_WRITTEN TASK:_ Write out every line of the listing below verbatim, leaving out the pictures.

-------- MATERIAL FOR THE TASK

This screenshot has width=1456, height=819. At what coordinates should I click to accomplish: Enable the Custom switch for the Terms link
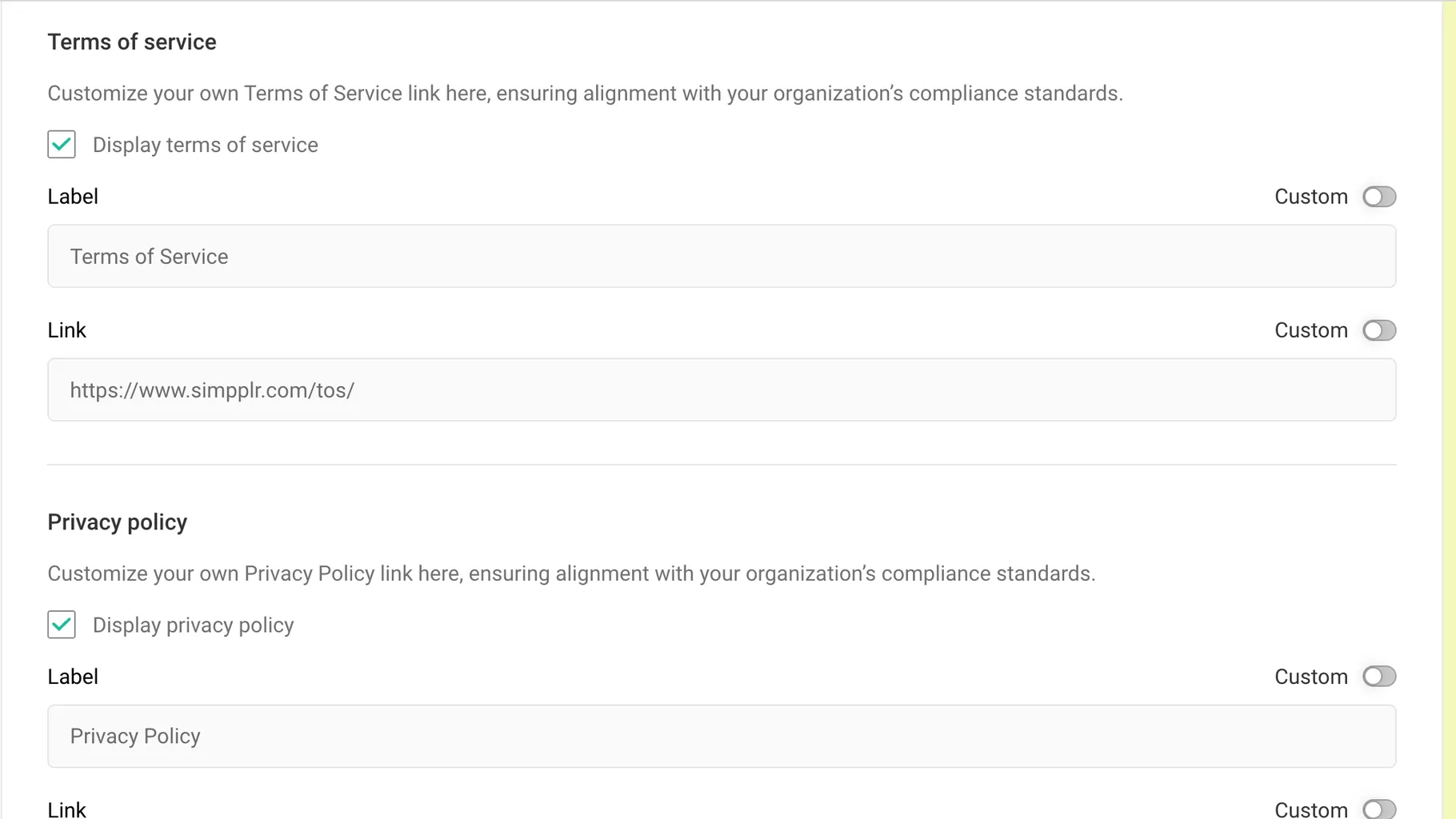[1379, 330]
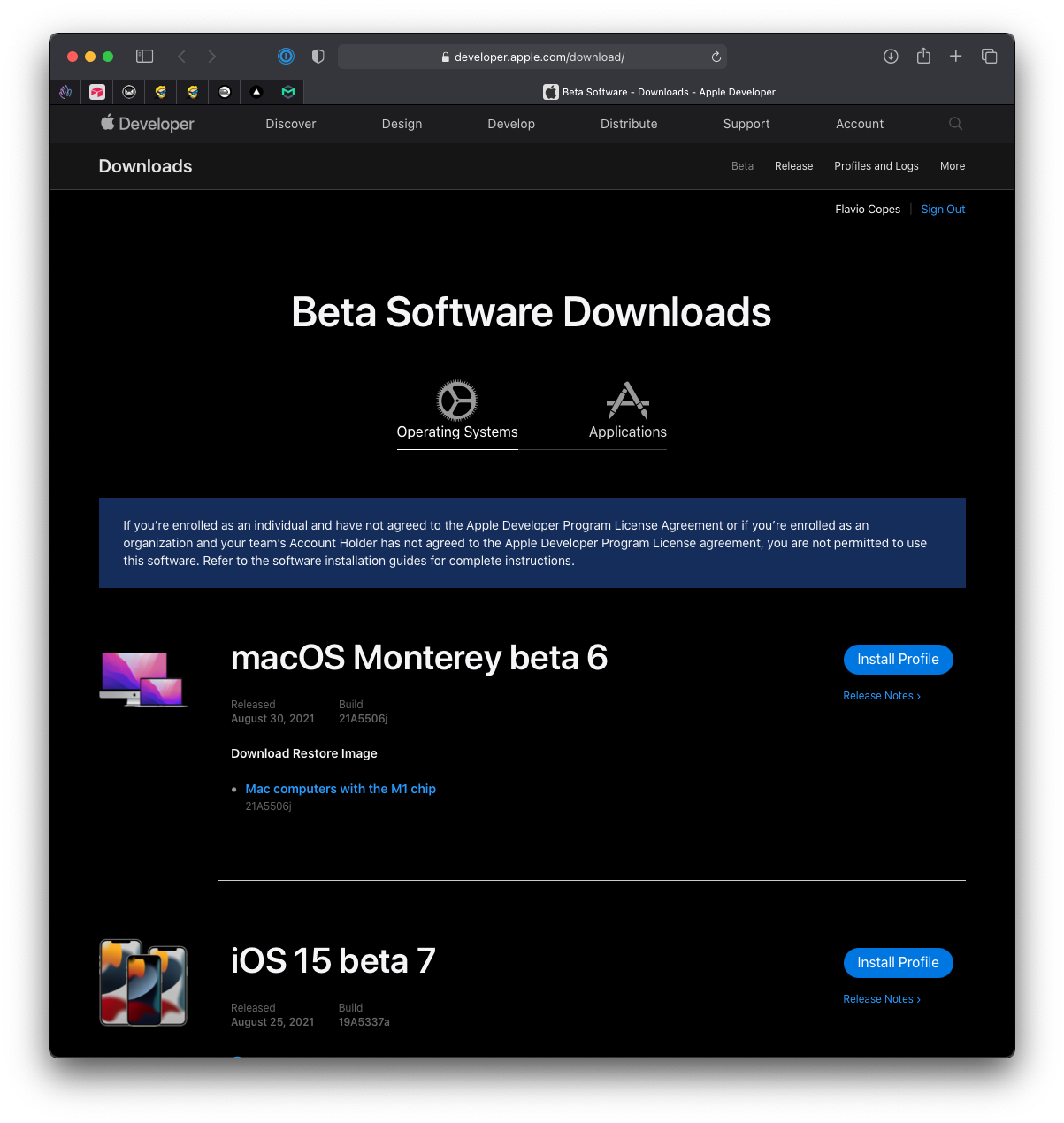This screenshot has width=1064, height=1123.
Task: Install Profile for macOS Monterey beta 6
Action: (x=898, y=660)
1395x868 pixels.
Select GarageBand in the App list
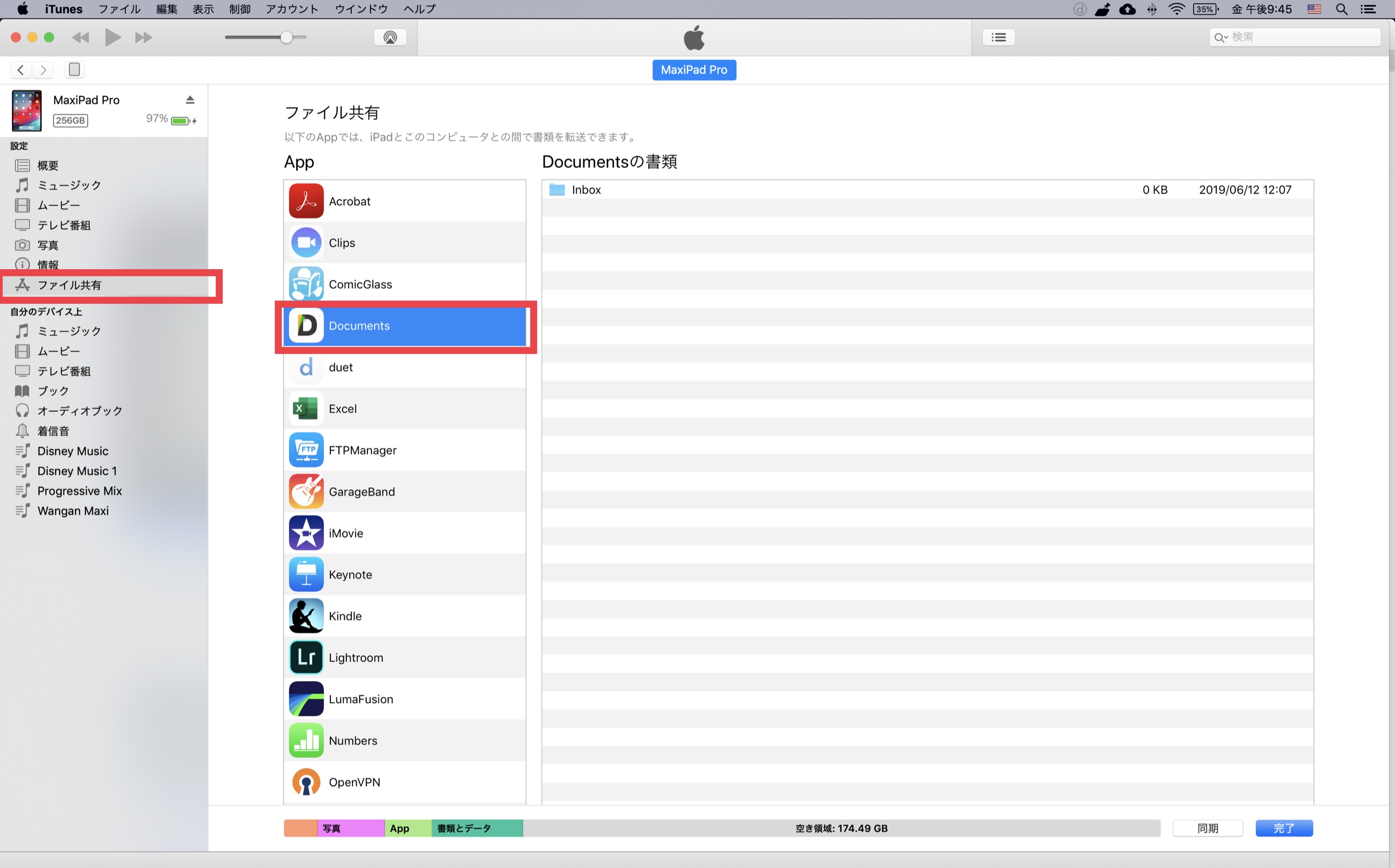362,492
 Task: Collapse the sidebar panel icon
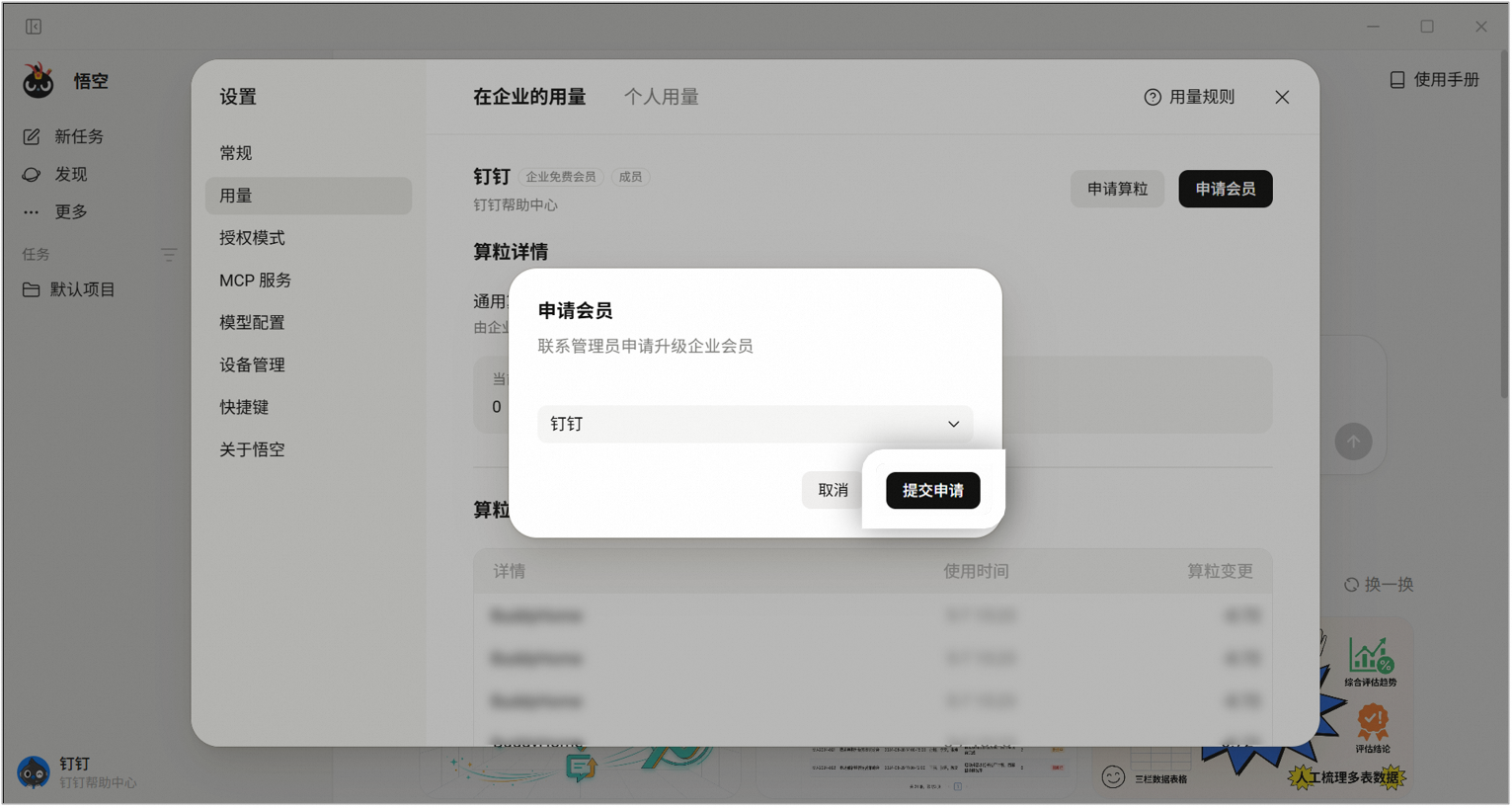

----------------

_REPLY TO THE TASK:_
This screenshot has width=1456, height=819. At what coordinates should I click to accomplish: Enable the Custom switch for the Terms link
[1379, 330]
This screenshot has width=1064, height=1123.
Task: Install Profile for macOS Monterey beta 6
Action: (x=898, y=660)
1395x868 pixels.
Select GarageBand in the App list
362,492
 Task: Collapse the sidebar panel icon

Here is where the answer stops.